Achieves significant performance gains in sparse data scenarios, demonstrating the benefit of supplementing interactions with textual intent.
Ablation studies confirm that both the Intent Alignment (IA) and Interaction-Text Matching (ITM) modules are critical, with removal leading to performance drops.
Breakthrough Assessment
7/10
Solid contribution to multimodal recommendation by effectively combining LLM-based text summarization with GNN-based collaborative filtering via novel alignment and distillation techniques. While the components (CL, distillation) are known, the specific application to intent disentanglement is well-executed.
⚙️ Technical Details
Problem Definition
Setting: Top-K Recommendation using implicit feedback and textual side information
Inputs: User set U, Item set I, Interaction matrix R, Textual data (reviews/descriptions)
Outputs: Predicted probability of interaction between user u and item i
learning_rate: Not explicitly reported in the paper
Compute: Not reported in the paper
Comparison to Prior Work
vs. KGIN: KGIN uses KGs for intent; IRLLRec uses LLM-summarized text and interaction graphs.
vs. DCCF: DCCF focuses only on interaction disentanglement; IRLLRec aligns multimodal (text + interaction) intents.
vs. RLMRec: RLMRec aligns semantic and interaction spaces globally; IRLLRec focuses on fine-grained *intent* alignment and noise mitigation via momentum distillation.
Code is publicly available at https://github.com/wangyu0627/IRLLRec. The paper describes the Chain-of-Thought prompts and mathematical formulations in detail. However, specific hyperparameters (learning rate, batch size, embedding dimension) and computational resources (GPU type) are not explicitly detailed in the text provided.
📊 Experiments & Results
Evaluation Setup
Top-K Recommendation on sparse datasets
Benchmarks:
Amazon-Book (E-commerce Recommendation)
Yelp (Business/Restaurant Recommendation)
Steam (Game Recommendation)
Metrics:
Recall@K
NDCG@K
Statistical methodology: Not explicitly reported in the paper
Experiment Figures
Concept illustration of multimodal intents. (a-b) show user-item interaction intents. (c) shows the distribution gap between profile and intent representations. (d) illustrates the matching of specific textual feedback (likes/dislikes) to interaction intents.
Main Takeaways
IRLLRec consistently outperforms baselines across all three datasets, validating the effectiveness of integrating LLM-derived textual intents with collaborative filtering.
Ablation studies show that removing the Interaction-Text Matching (ITM) module causes a performance drop, confirming the importance of filtering noise and matching key intents.
The Translation Alignment strategy (adding noise) contributes to robustness, as evidenced by performance gains over simple pairwise alignment.
The model shows improved performance in sparse interaction scenarios compared to models that rely solely on interactions.
📚 Prerequisite Knowledge
Prerequisites
Collaborative Filtering (CF) and Graph Neural Networks (LightGCN)

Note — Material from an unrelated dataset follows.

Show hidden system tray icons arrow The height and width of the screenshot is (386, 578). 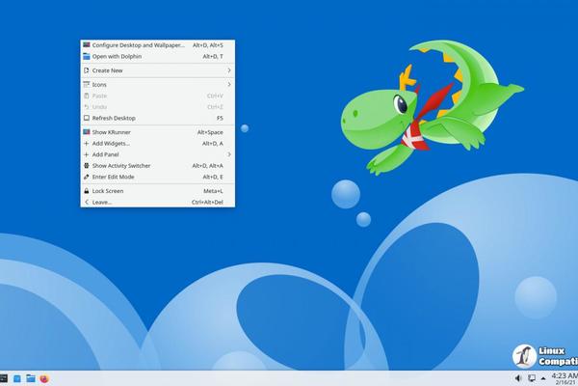pos(543,378)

Contrastive Learning (InfoNCE loss)
Knowledge Distillation (Teacher-Student models)
Large Language Models (for text summarization)
Key Terms
Intent Disentanglement: Separating user/item representations into distinct vectors representing different underlying motivations (e.g., price, quality, brand).

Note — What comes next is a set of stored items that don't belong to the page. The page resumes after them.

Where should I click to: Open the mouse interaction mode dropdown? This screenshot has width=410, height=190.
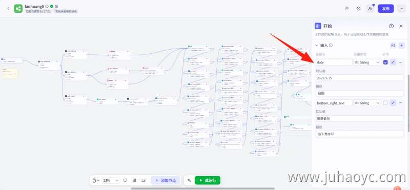[96, 180]
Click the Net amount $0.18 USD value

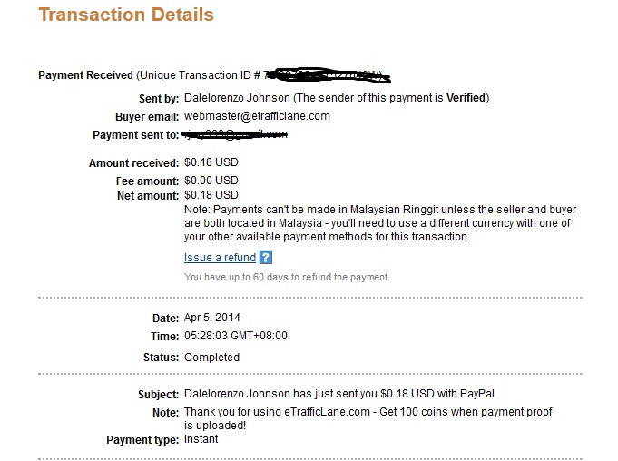coord(211,195)
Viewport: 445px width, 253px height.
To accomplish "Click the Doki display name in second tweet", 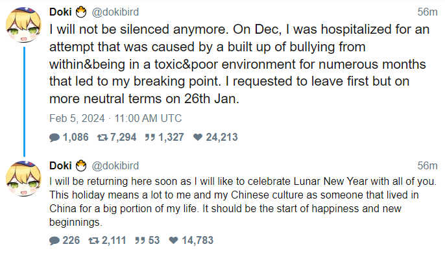I will (60, 165).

CoT: Chain of Thought—prompting strategy that encourages LLMs to reason step-by-step to generate better summaries.
Momentum Distillation: A training technique where a 'teacher' model is updated as a moving average of the 'student' model's weights to provide stable pseudo-labels.
LightGCN: A simplified Graph Convolutional Network for recommendation that removes non-linearities and feature transformation to focus on neighborhood aggregation.
InfoNCE: A contrastive loss function that maximizes similarity between positive pairs while minimizing similarity with negative pairs.
GSL: Graph Structure Learning—techniques to refine the graph topology (e.g., removing noisy edges) during training.
Translation Alignment: An alignment strategy involving adding Gaussian noise to embeddings to simulate sample shifting and improve robustness.